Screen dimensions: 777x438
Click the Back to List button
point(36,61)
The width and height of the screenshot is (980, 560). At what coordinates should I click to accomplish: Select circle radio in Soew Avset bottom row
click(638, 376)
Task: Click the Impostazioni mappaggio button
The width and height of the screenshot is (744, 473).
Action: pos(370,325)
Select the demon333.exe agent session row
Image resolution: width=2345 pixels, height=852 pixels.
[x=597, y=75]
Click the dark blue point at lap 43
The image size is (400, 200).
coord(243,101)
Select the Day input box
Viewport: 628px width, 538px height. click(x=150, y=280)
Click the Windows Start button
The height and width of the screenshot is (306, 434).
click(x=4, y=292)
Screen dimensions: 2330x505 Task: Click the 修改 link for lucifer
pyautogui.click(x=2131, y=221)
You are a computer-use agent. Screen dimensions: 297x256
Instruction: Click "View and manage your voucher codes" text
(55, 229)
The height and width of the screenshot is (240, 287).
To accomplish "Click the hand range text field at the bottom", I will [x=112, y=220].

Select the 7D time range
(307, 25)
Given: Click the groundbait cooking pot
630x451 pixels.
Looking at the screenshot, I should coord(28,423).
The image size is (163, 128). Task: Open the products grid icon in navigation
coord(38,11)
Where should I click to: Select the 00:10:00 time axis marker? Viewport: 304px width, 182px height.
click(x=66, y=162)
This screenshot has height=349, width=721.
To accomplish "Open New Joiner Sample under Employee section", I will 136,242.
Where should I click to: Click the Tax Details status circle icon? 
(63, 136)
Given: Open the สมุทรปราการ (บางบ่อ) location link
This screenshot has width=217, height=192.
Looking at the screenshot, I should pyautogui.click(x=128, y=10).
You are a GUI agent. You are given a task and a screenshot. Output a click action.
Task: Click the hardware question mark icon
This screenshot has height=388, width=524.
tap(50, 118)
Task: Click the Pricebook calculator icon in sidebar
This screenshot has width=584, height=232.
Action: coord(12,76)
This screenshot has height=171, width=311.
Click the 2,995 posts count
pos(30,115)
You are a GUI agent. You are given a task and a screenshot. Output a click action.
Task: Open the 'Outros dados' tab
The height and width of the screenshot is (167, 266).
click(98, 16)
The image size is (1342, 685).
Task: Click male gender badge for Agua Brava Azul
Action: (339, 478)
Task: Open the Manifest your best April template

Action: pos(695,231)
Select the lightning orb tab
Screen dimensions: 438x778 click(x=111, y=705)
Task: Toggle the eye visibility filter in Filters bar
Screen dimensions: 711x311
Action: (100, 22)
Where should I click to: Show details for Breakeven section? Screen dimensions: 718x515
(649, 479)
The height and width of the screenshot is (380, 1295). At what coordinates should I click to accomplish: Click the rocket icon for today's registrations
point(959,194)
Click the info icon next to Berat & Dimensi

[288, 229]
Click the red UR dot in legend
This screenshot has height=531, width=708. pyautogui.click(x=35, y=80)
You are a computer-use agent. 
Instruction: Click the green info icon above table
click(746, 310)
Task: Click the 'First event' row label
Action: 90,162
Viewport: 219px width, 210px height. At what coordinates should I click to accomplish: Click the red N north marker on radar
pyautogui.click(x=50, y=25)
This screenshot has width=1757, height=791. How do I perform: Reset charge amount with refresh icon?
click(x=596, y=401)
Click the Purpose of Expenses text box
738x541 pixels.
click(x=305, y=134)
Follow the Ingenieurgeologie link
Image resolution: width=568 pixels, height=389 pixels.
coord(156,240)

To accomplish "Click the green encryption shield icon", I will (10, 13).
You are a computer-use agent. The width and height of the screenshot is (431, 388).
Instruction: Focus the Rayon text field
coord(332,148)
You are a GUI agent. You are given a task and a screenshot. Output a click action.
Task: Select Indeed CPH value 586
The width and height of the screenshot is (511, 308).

..........

PROBLEM REQUIREMENTS: What lines in the listing include the string "will"? Copy them out.

SOLUTION TO THE EXERCISE:
To accomplish "Click the hand range text field at the bottom", I will [x=112, y=220].
To accomplish "Open New Joiner Sample under Employee section", I will 136,242.
To accomplish "Click the green encryption shield icon", I will (10, 13).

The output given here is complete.